Monet arranca o controle da mão do Médium e desliga a tv a seu contragosto.
- Pôxa, mas que invasão. Como se não bastasse usar meu corpinho, agora você quer mandar no meu domingo?
- Vamos direto ao assunto. Não estou satisfeito com a repercussão do trabalho que você pinta incorporando o meu talento.
- Domingo a tarde não é hora de discutir a relação.
- Essa discussão não tem hora. Estou falando do assunto que para mim é o mais caro: meu trabalho, meu talento, meu tudo.
- Desculpa ser franco, mas não te ocorreu que o seu talento pode ter morrido junto com você?
- Como assim? O grande Monet é imortal. Como ousar duvidar do meu trabalho, exposto nos maiores museus do mundo?
- Aí é que está. Não estou duvidando do talento que, friso, em sua época foi revolucionário. Estou dizendo que talvez hoje, na era do efêmero, ele se foi.
- Quem se foi?
- O seu filho mais amado, seu talento.
- Ora, como ousa...
- Estou falando com a propriedade de quem empresta inteiramente o corpinho ao seu bel prazer. Estão aí minhas mãos direita e esquerda que não me deixam mentir. Seu talento já era, Monet.
- Peraí, não se fala assim impunemente com um artista da minha envergadura.
- Acontece que hoje em dia, artista de envergadura é o Usain Bolt. Tirando os professores de história da arte, ninguém mais quer saber de impressionismo. Aliás, você está com o aluguel do meu corpo atrasado.
- Eu estou sem dinheiro no além. Culpa sua, que não consegue vender nenhum quadro.
- Culpa minha? Seus quadros é que não enganam mais ninguém. Nem na Benedito Calixto nem na feirinha do Masp.

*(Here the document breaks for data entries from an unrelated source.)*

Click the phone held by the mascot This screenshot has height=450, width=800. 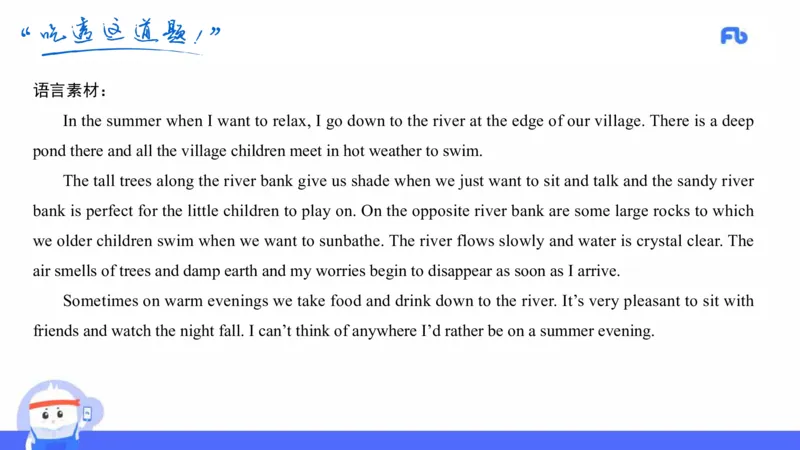pos(88,413)
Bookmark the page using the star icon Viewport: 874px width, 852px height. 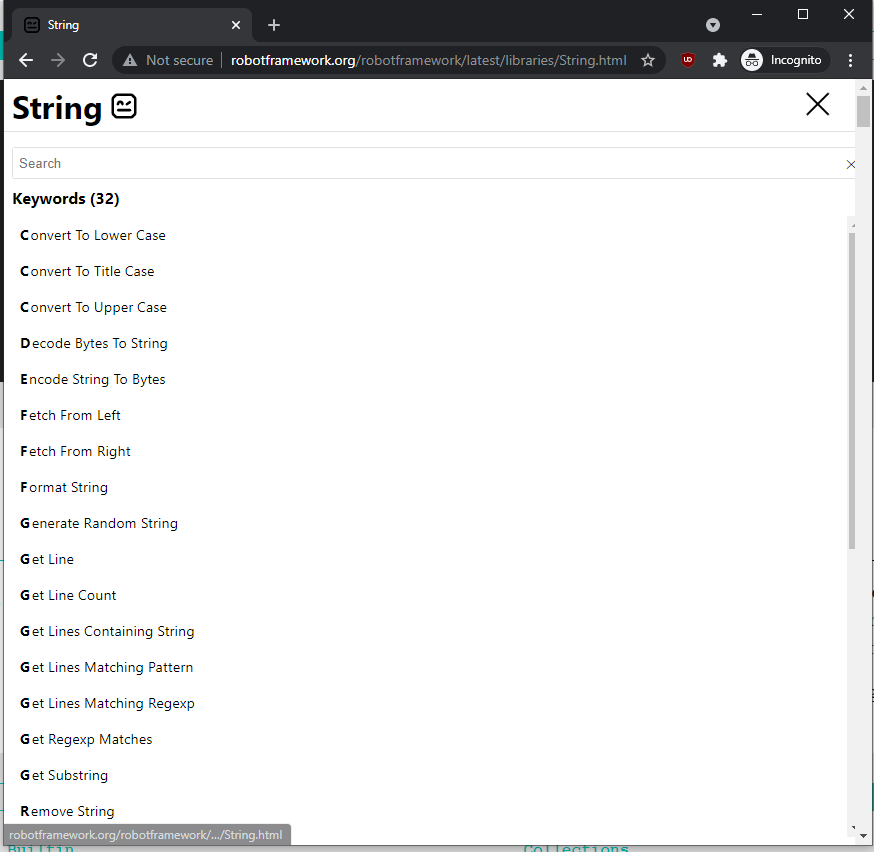648,60
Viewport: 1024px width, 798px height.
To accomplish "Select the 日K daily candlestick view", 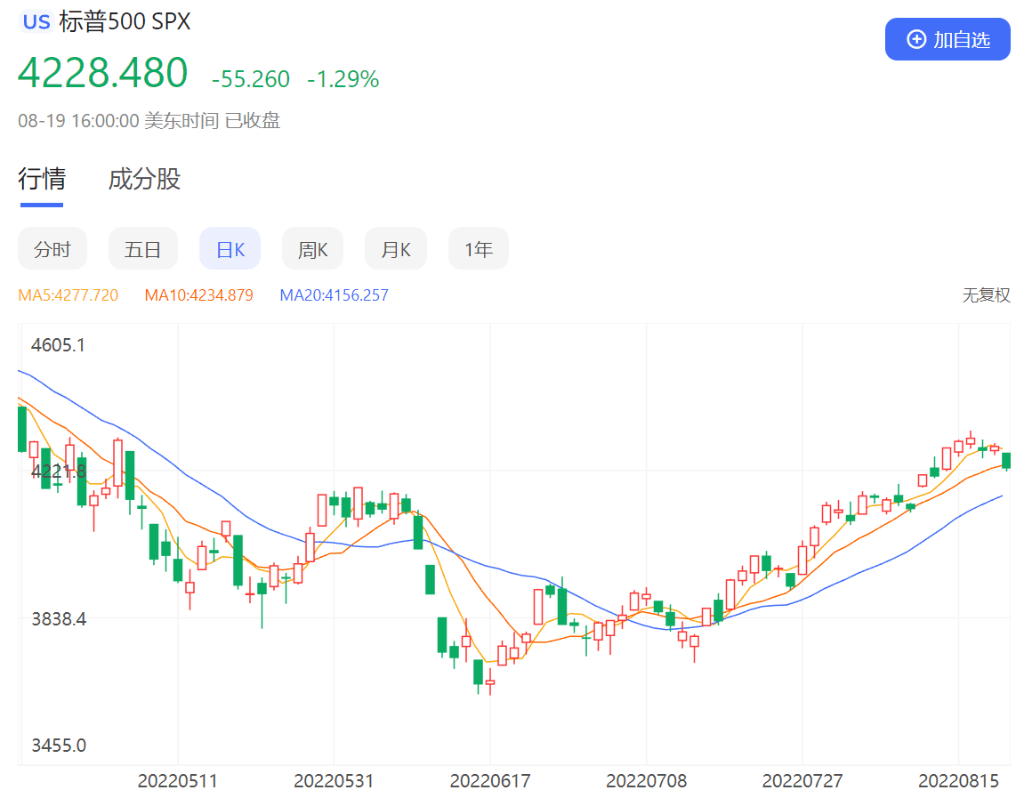I will (x=229, y=248).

- Quer saber? Vou me embora do seu corpo. Esse seu corpinho mal cuidado não é digno de alguém que fez história nas artes.
- Já vai tarde. Não aguento mais me detonar toda vez que preciso incorporar um artista decadente e bebum como você.
E assim Monet resolveu desocupar o corpo do Médium, e enfim seguiu para o além onde retomou sua carreira pintando paisagens. Que mesmo não seguindo as técnicas do impressionismo, ainda assim exibiam resultados parecidos, já que as paisagens do purgatório também são meio assim, indefiníveis.